A good grounding system is studied, designed, calculated, built, measured and maintained. Additionally, when the installation changes, it must also be reviewed.
What is a grounding system
A grounding system is the set of electrodes, conductors, joints, bars, meshes, equipotential links and connection points that allow parts of an electrical installation to be linked to the ground and to each other.
Your goal is not just to get low resistance. Its main function is to conduct fault, leakage, atmospheric discharge or transient currents in a controlled manner, maintaining dangerous voltages within acceptable limits for people and equipment.

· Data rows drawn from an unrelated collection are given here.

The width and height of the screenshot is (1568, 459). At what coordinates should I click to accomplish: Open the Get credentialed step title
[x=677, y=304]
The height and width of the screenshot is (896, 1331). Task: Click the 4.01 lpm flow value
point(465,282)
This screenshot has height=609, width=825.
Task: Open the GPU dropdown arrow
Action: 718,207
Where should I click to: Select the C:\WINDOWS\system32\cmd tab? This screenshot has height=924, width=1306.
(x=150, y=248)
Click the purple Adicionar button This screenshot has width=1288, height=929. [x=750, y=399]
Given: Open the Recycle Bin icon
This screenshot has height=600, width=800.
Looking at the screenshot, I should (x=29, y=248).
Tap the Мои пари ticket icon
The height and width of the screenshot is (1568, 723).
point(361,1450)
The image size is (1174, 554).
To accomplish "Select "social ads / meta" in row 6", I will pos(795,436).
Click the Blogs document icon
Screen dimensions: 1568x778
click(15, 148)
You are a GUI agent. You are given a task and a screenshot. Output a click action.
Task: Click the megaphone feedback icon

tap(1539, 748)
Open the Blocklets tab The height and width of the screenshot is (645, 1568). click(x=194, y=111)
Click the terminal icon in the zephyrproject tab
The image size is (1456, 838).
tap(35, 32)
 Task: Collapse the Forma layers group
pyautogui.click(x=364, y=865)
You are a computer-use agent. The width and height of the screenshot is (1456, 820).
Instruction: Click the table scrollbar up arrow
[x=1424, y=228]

In simple terms: a ground connection is not good just because it measures few ohms. It is good when it fulfills its safety and operation function in the real conditions of the electrical system.
What is grounding for?
A grounding system helps protect people from indirect contact. If a metal casing, panel, motor or structure becomes energized by a fault, grounding helps conduct the fault current and allows protections to operate.
It also allows controlling step and contact voltages, especially in substations, electrical rooms, towers, medium voltage systems and places where relevant fault currents may circulate.
In addition, it provides a common reference for control equipment, automation, instrumentation, communications, medical equipment, electronic systems and sensitive loads. When integrated with lightning protection and surge devices, it also helps dissipate transients and currents of atmospheric origin.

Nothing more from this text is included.